Influence of astragalus polysaccharide on kidney status and fibrosis indices of a rat model of streptozotocininduced diabetic nephropathy

Object: To examine the effect of astragalus polysaccharide (APS) on kidney status and fibrosis indices of rats with diabetic nephropathy. Methods: 72 male rats were randomly divided into three groups:negative control group (NC, n=24); diabetic nephropathy model group (DNM, n=24); and diabetic nephropathy model with APS group (DNM + APS, n=24). Rats of the DNM and DNM + APS groups were subjected to both unilateral nephrectomy and administered streptozotocin (STZ) injection (65 mg/kg). DNM + APS group rats were administered 50 IU/kg/d APS by subcutaneous injection from the first week after operation until death. The NC and DNM group rats were subcutaneously injected with an identical volume of physiological saline. At weeks 3, 8, and 13 after the operation, 6 rats from each group were randomly sacrificed and blood was collected to measure serum creatinine and blood urea nitrogen. On the day before sacrifice, the rats were placed in a metabolic cage for 24 h to collect urine.
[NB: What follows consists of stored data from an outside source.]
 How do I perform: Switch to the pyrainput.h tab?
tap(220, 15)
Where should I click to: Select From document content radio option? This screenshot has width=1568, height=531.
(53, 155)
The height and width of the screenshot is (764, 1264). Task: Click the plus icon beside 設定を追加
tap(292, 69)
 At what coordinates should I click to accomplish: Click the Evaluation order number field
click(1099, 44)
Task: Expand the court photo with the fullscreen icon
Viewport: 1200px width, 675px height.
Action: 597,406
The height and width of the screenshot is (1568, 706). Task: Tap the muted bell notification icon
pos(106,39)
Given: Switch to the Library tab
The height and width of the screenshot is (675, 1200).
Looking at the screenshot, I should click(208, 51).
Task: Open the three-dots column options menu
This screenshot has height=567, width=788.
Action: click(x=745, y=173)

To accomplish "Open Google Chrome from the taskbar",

At week 14 after the operation, 6 rats from each group were randomly selected to measure body weight and kidney index. Blood was collected to measure blood glucose. The kidneys were harvested to detect pathological changes by hematoxylin and eosin staining. Results: Histological assessment of DNM rats suggested damage symptoms as evidenced by hyperplasia of the glomerular mesangial matrix, atrophia of the kidney tubules, and thickening of the basement membrane. In contrast, STZinduced diabetic nephropathy rats treated with APS (50 IU/kg/d) showed significantly improved histological results, suggesting that APS has beneficial effect on renal tissues in STZinduced DNM rats. Our results also indicated that APS relieved renal injury and effectively improved body weight in DNM rats. The ratio of kidney weight to body weight was reduced and the early stage of renal function damage was improved after APS treatment. In the later stages of the disease, the 24 h urinary protein significantly decreased. Moreover, APS downregulated TGFβ1 and αSMA expression of the kidney. Conclusion: APS significantly improved renal tubular interstitial injury in DNM rats and the early stage of renal function damage. The mechanism may be related to downregulation of the expression of TGFβ1 and αSMA which delays the progression of renal interstitial fibrosis in DNM rats.